Though the batteries of the enemy were in a better position, on a lower plane, and with a narrower front than those of the Americans, the gunners of the latter fired with more precision and effect on this day, and on other occasions, as their own officers afterward admitted. In an hour's time the fire from the enemy's side began to slacken, and continued to abate until noon, when his two batteries to the right were abandoned. Our balls dismounted several of his guns early in the day, and in the afternoon the greater part of his artillery was dismounted or unfit for service. The carriages of three of the guns on the American side were broken, and two caissons, with over one hundred rounds of ammunition, were blown up by rockets, at which the enemy loudly cheered. The cheeks of the embrasures of our batteries were formed of cotton bales, which the enemy's balls struck, sending the cotton flying through the air. The impression that Jackson's breastwork line was constructed of bales of cotton is a mistake. Bales of cotton were used only at the bottom and sides of the embrasures, for a firmer support for the artillery, beneath a casing of heavy plank. The British, in the absence of cotton bales, used hogsheads of sugar, which were conveniently near, for the same purposes. These our shot easily knocked to pieces, saturating the damp earth around with the saccharine sweets. Our breastworks were more substantially and easily made of the alluvial earth.

The guns of the British batteries nearest the levee were directed in part against the marine battery across the river during the day, but with little effect. Before the close the enemy's guns were silenced, and several of them abandoned. The British columns were in readiness, drawn up in several parallel lines, prudently awaiting in the back ditches and the trenches between the batteries a favorable moment to advance to an assault of our lines. In this they were disappointed; the superiority of the American artillery left them no hope of an advantage by breaching our lines with this arm. That this was their object their own authorities state. The losses this day of the Americans were thirty-five killed and wounded; the enemy admitted a loss of seventy-five. During the night of the first of January, the latter succeeded in removing his heavy guns from the dismantled batteries, dragging them off with much difficulty through the mired earth.

A View From the Enemy's Standpoint.

It is interesting to view a situation from an enemy's standpoint, and to know the impressions made upon an enemy's mind in a great issue like the one of contest. We quote again from Gleig's "Campaigns of the English Army":

It was Christmas Day, and a number of officers, clubbing their scant stocks of provisions, resolved to dine together in memory of former times. But at so melancholy a Christmas dinner, I do not remember to have been present.

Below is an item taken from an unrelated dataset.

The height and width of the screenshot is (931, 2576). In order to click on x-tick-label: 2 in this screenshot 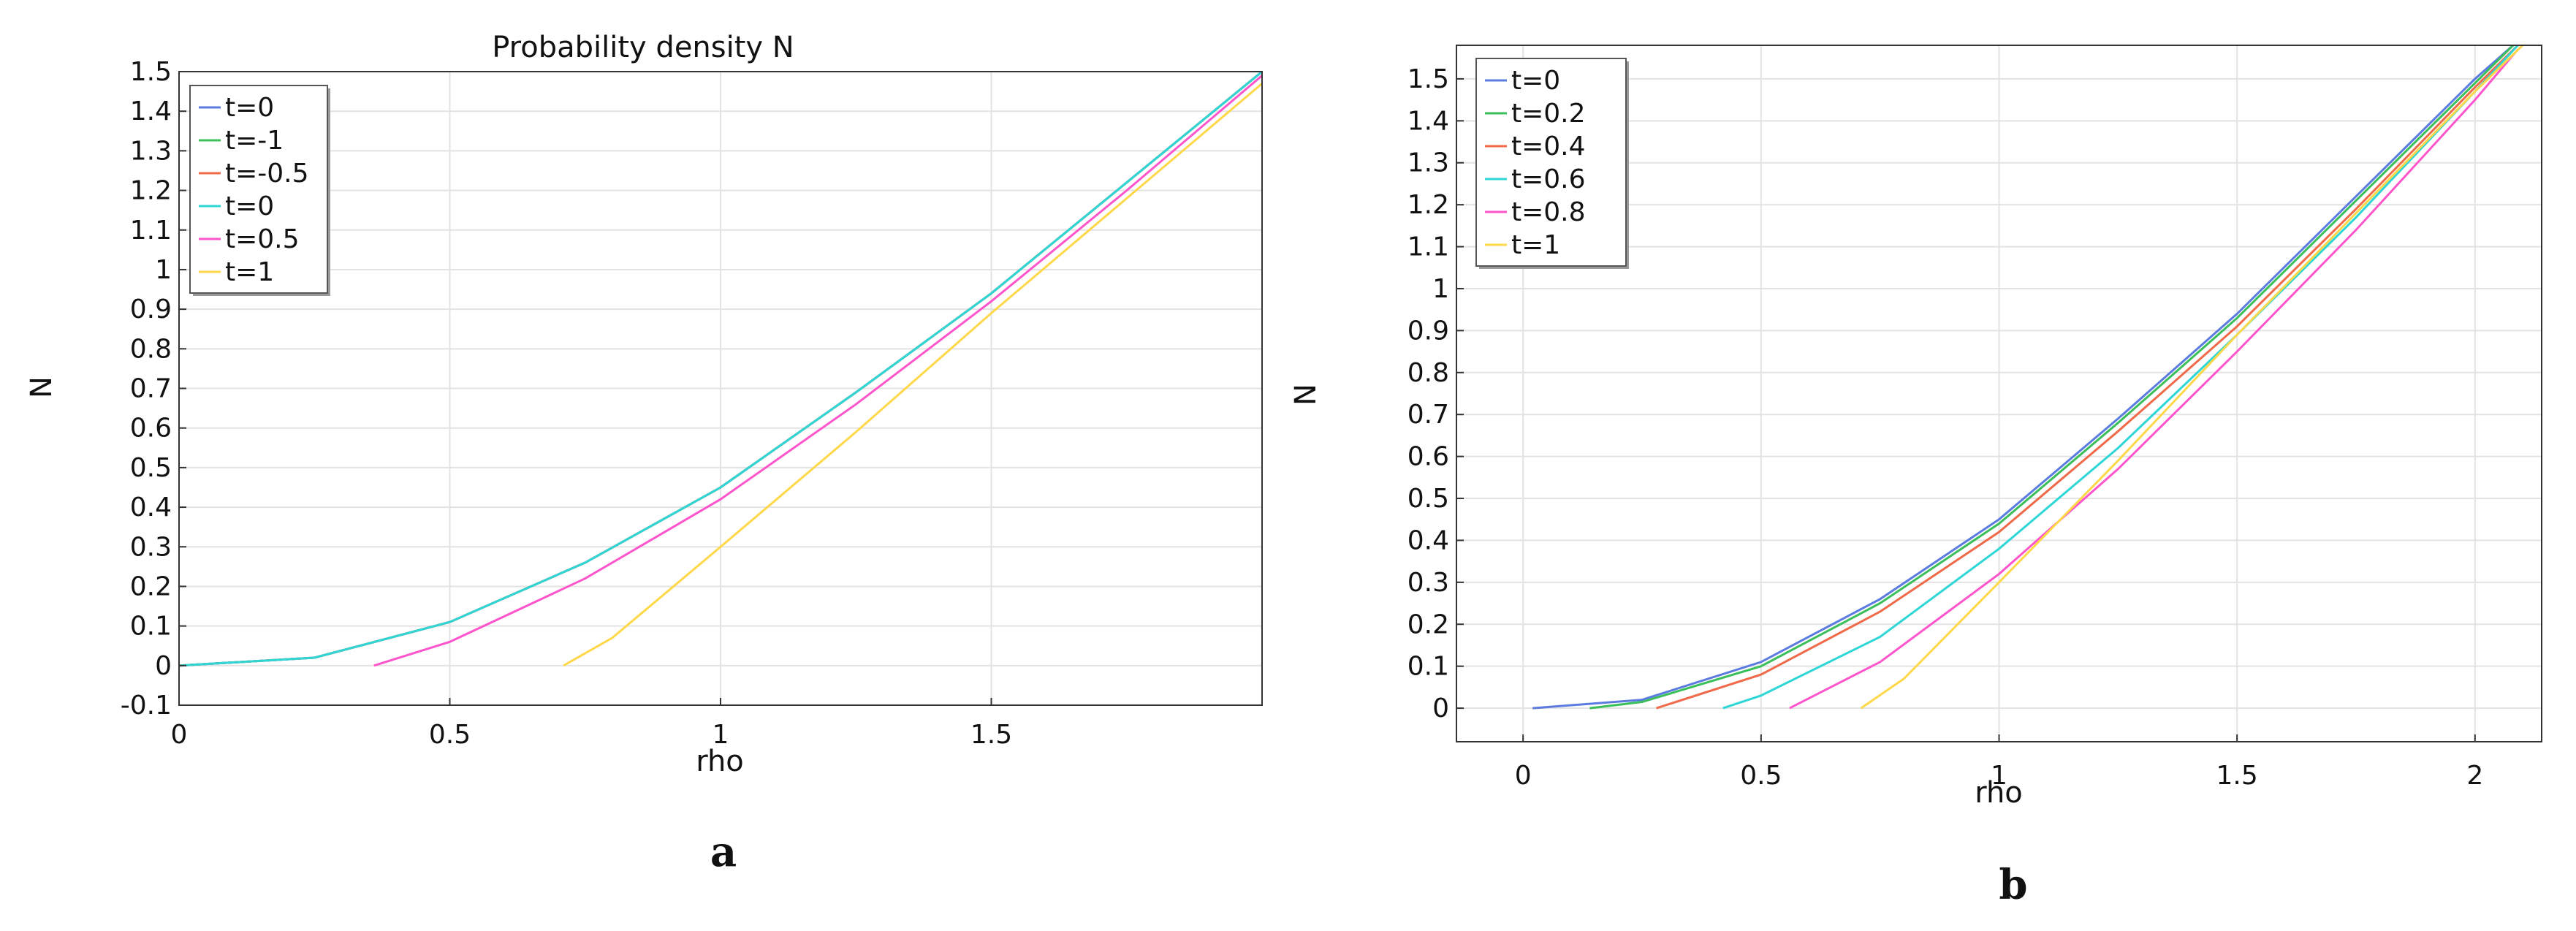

We dined in a barn; of tableware, of viands, and of good cookery, there was a dismal scarcity. These were matters, however, of minor thought; the want of many well-known and beloved faces thrilled us with pain. While sitting at the table, a loud shriek from outside startled the guests. On running out, we found that a shot from the enemy's ship had cut almost in twain the body of a soldier, and he was gasping in death.

On the twenty-eighth, the British army advanced in full force, supported by ten pieces of artillery, with a view to a final assault. They did not do much more than the bringing on of a heavy artillery duel, in which they were severely worsted and driven back to camp. That the Americans are excellent shots, as well with artillery as with rifles, we had frequent cause to acknowledge; but perhaps on no occasion did they assert their claim to the title of good artillerymen more effectually than on the present. Scarcely a shot passed over, or fell short; but all striking full into our ranks, occasioned terrible havoc. The crash of the fire-locks and the fall of the killed and wounded, caused at first some confusion. In half an hour three of our heavy guns were dismounted, many gunners killed, and the rest obliged to retire. The infantry advanced under a heavy discharge of round and grape shot, until they were checked by a canal in front. A halt was ordered, and the men commanded to shelter themselves in a wet ditch as best they could.